Let's make that Happen! ✨
So what’s the app about? 🤔
ZenTube condenses the information within a YouTube Video so that you can learn, develop, and master skills more efficiently! By generating the video transcript, a concise video summary, and time-stamped key points, you don't need to watch the entire video to gain a good understanding of the subject matter. If you want to dive deeper, then you can directly ask specific questions and the application will answer the inquires based on the information inside the YouTube Video. We not only save your valuable time but also enable you to silence the noise by making the content inside videos digestible and searchable.
Stay calm and Study on! 🚀
Tech Stack 🏗
First and foremost, it is Crafted with 💙. For the front-end, we’ve used React.js & Tailwind as a CSS framework. The Authentication (OAuth) is done through Firebase & we also used Cloudstore database to store user logs. Using Python as the root language for creating the ML model, it was fed using a few different libraries such as Numpy, Pandas & Keras with Tensorflow. An image of the same model is deployed on Docker for Debugging purposes & hosted on glitch.me.
For the functionality, we wrote a custom, proxy middleware API to extract YouTube metadata and to convert YouTube videos to Mp3 (or MP4) format from the default .m4a format. From there, we pass the Mp3 file into Assembly-AI's API since it doesn't directly support .m4a format natively. Then, the API returns a JSON response which contains a list of features including Transcription, Automatic Transcript Highlights, Word Timings, Topic Detection, Profanity Filtering, along with recently added updates such as —
Auto Chapters that provide a "summary over time" by breaking audio/video files into "chapters" based on the topic of conversation & Sentiment Analysis processed by a Disfluency filter.
Finally, we use the Tensorflow(TF) BERT Model to analyze the transcript and answer all your questions.
The model is created using a pre-trained BERT model fine-tuned on SQuAD 1.1 (Stanford Question Answering Dataset) which is a new method of pre-training language representations that obtain state-of-the-art results on a wide array of Natural Language Processing (NLP) tasks.
The model takes a passage and a question as input and returns a segment of the passage that most likely answers the question. Everything happens client-side in the web browser, meaning privacy is protected and no text from the website is ever sent to a server for classification.
Challenges We ran into 🧱
There were lots of challenges on the way. First, because we were all online and separated by a 11 hour timezone difference, it was difficult for us to communicate during the Hackathon. We also spent a great deal of time brainstorming and discussing project ideas.
- File Incongruences - YouTube uses .M4A file formats while Assembly API only accepts .Mp3 or .Mp4 files.
- Run Time Error - TensorFlow BERT Model took too long to process longer videos along with high latencies.

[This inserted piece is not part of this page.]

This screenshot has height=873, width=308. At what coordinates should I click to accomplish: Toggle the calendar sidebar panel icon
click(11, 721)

Under fit data & optimized the model & code.
- Output Error - Hierarchical Pyramidal filters were glitching so AI Model wasn't outputting anything while producing a suitable Answer.

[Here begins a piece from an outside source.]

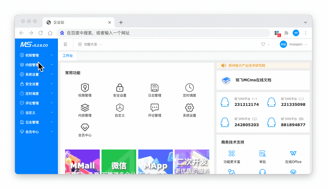Open the msopen user dropdown
Screen dimensions: 327x189
coord(294,44)
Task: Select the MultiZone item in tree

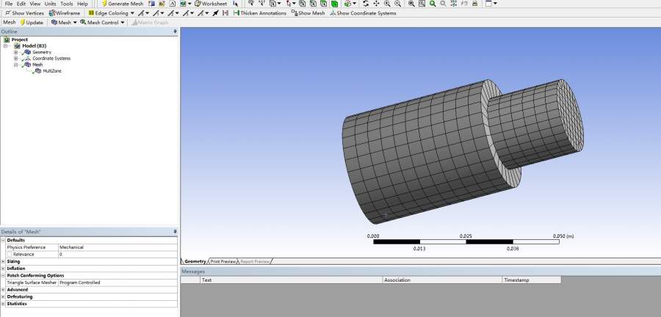Action: tap(53, 70)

- Language Barrier - Non-English Videos cannot be processed, so files had to be translated into English. So, middleware was creating additional latencies in the network layer.
- React Components - Transforming highly dynamic ideas created in Figma into React Components and Layouts.
- LocalStorage - LocalStorage method was not working. Had to fixed it manually.
- Integration of Modules - Connecting the Various APIs and the JSON data with front-end UI Components was challenging!
We were heavily inspired by the revised version of Iterative design process that not only includes visual design but also a full-fledged research cycle where we discovered and defined problems before resolving issues & finally deploying the final product.
- Discover: a deep dive into the problem
- Define: synthesizing the information from the discovery phase into a problem definition.
- Develop: draft and analyze solutions to tackle the problem.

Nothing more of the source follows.